**Your instructions**
For each entry below, write an exact copy and leave out the images.

(Items from a data source)
------------------------------------------------

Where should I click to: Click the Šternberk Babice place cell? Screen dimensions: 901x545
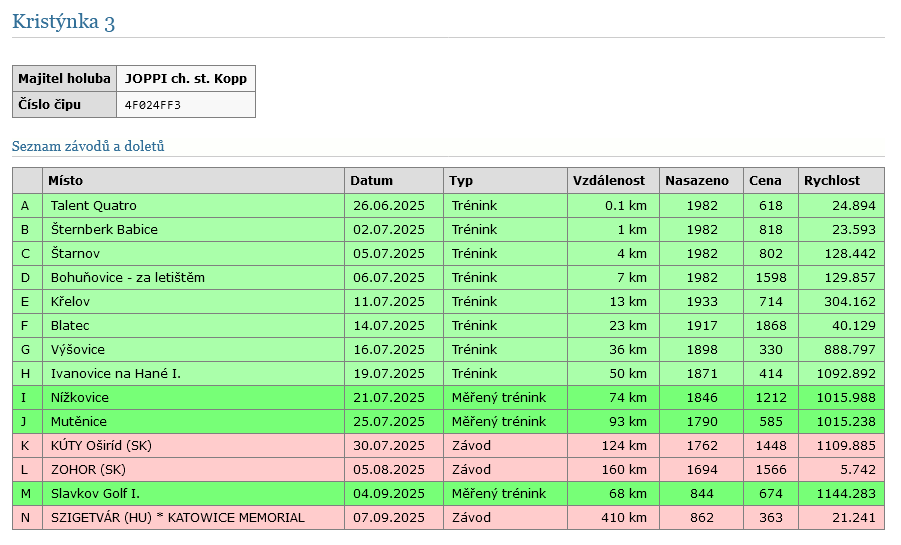(104, 230)
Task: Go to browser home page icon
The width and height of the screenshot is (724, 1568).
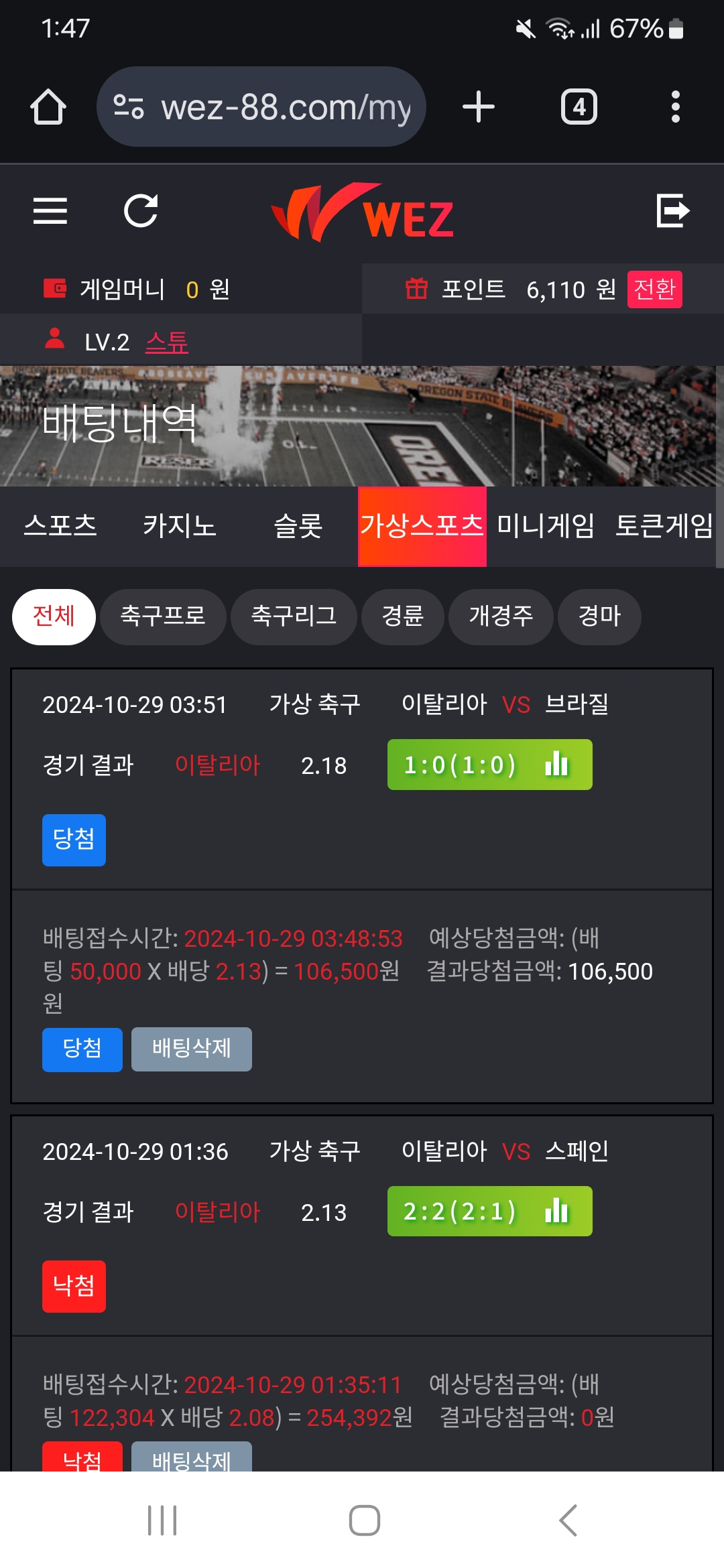Action: pyautogui.click(x=48, y=107)
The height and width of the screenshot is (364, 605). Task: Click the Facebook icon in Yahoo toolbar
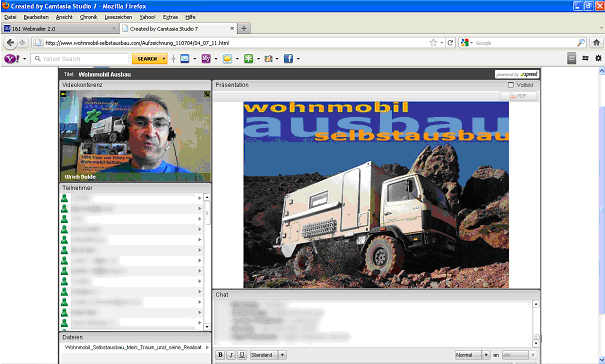[288, 59]
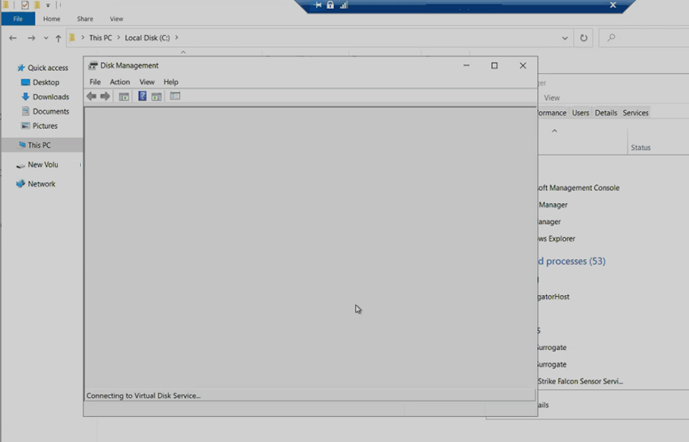The image size is (689, 442).
Task: Click the Back arrow in Disk Management toolbar
Action: pos(92,97)
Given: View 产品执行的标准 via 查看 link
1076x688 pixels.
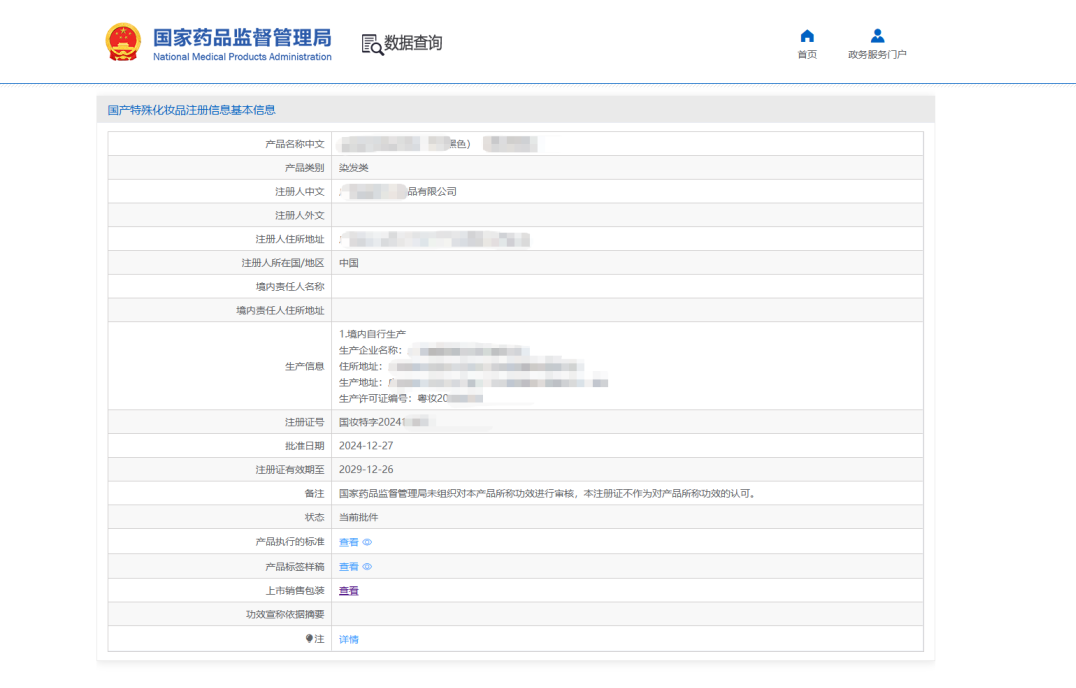Looking at the screenshot, I should (348, 542).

------------------------------------------------

**Result of this task**
Where should I click to: Click the Šternberk Babice place cell? Screen dimensions: 901x545
(104, 230)
Task: Go to browser home page icon
The width and height of the screenshot is (724, 1568).
Action: pyautogui.click(x=48, y=107)
The height and width of the screenshot is (364, 605). Task: Click the Facebook icon in Yahoo toolbar
[288, 59]
The image size is (689, 442).
Task: Click the Back arrow in Disk Management toolbar
Action: pos(92,97)
Given: View 产品执行的标准 via 查看 link
1076x688 pixels.
Looking at the screenshot, I should (348, 542).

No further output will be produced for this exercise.